#### Exercise text

· · · · · · ·

The latter is just a slightly veiled formulation that declares the Russian people 'state-forming' - a formulation characteristic of ultra-right parties, such as the fascist party Pamyat which was active during Gorbachev's perestroika period in the last years of the Soviet Union. It was no coincidence that it was fully supported by the ultra-nationalist Stalinist Communist Party (KPRF) of Gennady Zyuganov.

A number of new paragraphs – for example, the abolition of the priority of norms of international law – contradict articles of the Constitution which are part of its so-called 'protected' sections.

The national referendum over the changes to the Russian Constitution was a shameful and thoroughly anti-democratic farce. There is no legal basis for either the advancement of the constitutional changes, which were initiated in January, or the mechanism of a national discussion and vote. Instead, they were enacted on the basis of a specially drafted document. The changes and the referendum provide a pseudo-legal cover for a massive escalation of the push toward ever more open dictatorial forms of rule.

The vote was conducted under conditions in which the coronavirus pandemic is ravaging the country. Whatever the propagandistic announcements in the media that the pandemic is “going away”, Russia still ranks as the country with the third-highest number of confirmed cases in the world. There are now over 650,000 cases and more than 9,500 people have died. Over the past month, every day between 7,000 and 9,000 new infections were recorded. On July 1, the highest number of deaths in three months was reported at 216. The vote, much like last month’s victory parade, in which basic social distancing measures were not observed, will likely drive up infections further.

While trying to simulate the supposed stability and strength of the regime, the referendum and constitutional changes in fact grow out of an enormous crisis of the Russian oligarchy. The vote took place amid an unprecedented breakdown of world capitalism which has escalated class tensions in every country and is further fueling the imperialist drive to war, especially against Russia and China. Approval ratings for Putin have been plummeting as the coronavirus pandemic has thrown millions out of work and many more into utter destitution. Hospitals in Russia have been devastated by the pandemic, revealing the catastrophic implications of the restoration of capitalism and decades of austerity.

Under these conditions, the Russian oligarchy seeks to solidify the power of Putin as a figure that can balance between different warring factions of the ruling elite, while at the same time fostering extreme nationalism and strengthening authoritarian rule in anticipation of major confrontations with the working class.

· · · · · · ·

#### Source data
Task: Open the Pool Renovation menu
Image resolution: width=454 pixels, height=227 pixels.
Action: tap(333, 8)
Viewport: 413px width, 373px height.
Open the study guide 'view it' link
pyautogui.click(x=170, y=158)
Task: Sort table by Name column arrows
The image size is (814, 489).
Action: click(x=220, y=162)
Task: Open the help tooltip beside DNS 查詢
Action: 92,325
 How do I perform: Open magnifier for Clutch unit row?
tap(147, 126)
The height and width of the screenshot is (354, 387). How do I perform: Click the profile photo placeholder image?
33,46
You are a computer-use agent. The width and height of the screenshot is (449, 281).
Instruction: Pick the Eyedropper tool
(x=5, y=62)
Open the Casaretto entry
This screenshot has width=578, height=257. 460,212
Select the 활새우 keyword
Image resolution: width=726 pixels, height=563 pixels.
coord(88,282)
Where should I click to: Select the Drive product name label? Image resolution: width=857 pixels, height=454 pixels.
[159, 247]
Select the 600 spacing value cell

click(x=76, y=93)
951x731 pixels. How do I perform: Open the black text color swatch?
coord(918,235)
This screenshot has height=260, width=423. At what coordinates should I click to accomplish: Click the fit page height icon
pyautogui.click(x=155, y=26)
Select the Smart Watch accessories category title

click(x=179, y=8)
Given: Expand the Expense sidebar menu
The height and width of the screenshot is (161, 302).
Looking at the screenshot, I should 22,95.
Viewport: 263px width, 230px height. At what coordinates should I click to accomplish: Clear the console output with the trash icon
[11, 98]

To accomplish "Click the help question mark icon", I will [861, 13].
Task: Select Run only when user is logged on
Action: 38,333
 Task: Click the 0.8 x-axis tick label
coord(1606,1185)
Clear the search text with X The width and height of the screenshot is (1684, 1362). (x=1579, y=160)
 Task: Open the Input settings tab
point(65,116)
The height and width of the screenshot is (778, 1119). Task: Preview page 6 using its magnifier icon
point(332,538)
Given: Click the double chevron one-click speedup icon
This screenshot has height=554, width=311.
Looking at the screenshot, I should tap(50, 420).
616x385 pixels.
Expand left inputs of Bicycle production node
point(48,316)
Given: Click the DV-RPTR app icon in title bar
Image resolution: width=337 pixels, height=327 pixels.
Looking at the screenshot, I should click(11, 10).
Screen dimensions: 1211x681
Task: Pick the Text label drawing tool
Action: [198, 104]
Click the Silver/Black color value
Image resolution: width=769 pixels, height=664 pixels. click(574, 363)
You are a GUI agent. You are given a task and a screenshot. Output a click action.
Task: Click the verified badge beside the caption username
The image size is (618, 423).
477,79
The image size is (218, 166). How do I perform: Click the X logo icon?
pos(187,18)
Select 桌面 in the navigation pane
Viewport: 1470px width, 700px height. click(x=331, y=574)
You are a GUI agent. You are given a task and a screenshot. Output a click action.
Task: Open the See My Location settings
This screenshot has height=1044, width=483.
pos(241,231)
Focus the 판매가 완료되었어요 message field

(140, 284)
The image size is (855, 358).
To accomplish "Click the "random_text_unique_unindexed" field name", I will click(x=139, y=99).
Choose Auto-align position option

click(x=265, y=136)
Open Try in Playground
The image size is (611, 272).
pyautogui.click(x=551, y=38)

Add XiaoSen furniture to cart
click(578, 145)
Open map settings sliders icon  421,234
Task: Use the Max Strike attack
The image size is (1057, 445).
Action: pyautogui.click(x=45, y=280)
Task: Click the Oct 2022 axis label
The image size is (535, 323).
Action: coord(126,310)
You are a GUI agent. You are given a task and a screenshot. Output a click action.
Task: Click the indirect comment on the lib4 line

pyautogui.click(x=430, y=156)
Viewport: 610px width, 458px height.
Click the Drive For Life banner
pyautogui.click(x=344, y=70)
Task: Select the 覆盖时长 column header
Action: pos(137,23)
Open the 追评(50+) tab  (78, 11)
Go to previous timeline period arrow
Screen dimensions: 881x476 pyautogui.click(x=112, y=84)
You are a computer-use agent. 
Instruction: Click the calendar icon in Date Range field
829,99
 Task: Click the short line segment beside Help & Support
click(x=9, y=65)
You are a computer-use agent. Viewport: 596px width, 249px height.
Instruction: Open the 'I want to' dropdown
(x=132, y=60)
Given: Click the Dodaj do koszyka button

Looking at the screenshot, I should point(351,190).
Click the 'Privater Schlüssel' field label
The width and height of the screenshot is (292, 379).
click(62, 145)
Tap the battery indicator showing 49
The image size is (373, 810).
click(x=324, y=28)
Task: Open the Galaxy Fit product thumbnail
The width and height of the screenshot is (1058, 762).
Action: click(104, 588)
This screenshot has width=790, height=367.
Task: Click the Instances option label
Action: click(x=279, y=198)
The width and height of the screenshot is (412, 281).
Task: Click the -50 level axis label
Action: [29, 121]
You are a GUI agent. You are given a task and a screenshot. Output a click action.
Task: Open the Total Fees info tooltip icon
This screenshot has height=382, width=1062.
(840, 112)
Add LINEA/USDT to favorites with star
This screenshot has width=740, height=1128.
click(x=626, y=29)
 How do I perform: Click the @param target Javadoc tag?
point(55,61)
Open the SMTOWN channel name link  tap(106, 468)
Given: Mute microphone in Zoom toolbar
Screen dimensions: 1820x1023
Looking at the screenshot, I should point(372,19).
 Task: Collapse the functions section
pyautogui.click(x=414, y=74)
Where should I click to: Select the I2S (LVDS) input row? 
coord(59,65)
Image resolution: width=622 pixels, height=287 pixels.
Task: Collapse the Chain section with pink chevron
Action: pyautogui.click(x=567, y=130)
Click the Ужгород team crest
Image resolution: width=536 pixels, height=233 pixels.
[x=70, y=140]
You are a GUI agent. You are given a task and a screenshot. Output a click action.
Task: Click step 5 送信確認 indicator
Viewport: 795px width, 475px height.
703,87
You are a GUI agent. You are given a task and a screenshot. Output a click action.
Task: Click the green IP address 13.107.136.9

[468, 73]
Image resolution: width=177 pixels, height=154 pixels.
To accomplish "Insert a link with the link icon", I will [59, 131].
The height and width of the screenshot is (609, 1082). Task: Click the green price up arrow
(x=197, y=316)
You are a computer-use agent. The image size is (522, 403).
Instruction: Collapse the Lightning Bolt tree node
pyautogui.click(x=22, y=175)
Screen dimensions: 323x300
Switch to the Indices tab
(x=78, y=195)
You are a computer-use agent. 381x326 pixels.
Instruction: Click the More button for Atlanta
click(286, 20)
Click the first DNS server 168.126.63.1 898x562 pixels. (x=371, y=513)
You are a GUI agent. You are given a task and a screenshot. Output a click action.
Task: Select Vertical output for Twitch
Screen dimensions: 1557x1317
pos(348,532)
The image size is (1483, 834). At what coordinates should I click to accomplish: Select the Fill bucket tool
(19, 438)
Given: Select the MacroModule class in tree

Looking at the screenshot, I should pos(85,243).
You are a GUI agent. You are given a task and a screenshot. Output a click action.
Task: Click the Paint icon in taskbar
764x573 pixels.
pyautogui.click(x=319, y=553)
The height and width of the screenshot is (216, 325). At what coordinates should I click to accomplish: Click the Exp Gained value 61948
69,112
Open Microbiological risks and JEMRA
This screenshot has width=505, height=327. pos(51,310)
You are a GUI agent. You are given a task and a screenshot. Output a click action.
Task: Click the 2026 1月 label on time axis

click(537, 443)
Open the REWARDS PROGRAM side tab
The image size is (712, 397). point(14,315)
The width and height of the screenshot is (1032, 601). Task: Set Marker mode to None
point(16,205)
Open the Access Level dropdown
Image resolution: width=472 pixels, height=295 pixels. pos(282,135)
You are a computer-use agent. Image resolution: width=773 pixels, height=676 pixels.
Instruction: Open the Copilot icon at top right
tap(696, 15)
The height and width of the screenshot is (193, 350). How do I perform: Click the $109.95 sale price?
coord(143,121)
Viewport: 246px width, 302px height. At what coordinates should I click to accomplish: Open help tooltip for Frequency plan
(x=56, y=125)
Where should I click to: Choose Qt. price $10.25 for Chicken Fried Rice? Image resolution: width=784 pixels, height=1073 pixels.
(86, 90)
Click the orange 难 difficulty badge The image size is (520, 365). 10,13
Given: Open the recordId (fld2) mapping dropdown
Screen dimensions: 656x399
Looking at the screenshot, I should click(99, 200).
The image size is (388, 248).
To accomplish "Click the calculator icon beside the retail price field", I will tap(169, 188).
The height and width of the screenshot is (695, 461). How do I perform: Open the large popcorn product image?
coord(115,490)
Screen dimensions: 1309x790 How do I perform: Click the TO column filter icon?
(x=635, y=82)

· · · · · · ·

#### Your instructions
Please extract, word for word, the stretch from "The vote was" through "up infections further." in the passage on Russia's constitutional referendum.

#### Task output
The vote was conducted under conditions in which the coronavirus pandemic is ravaging the country. Whatever the propagandistic announcements in the media that the pandemic is “going away”, Russia still ranks as the country with the third-highest number of confirmed cases in the world. There are now over 650,000 cases and more than 9,500 people have died. Over the past month, every day between 7,000 and 9,000 new infections were recorded. On July 1, the highest number of deaths in three months was reported at 216. The vote, much like last month’s victory parade, in which basic social distancing measures were not observed, will likely drive up infections further.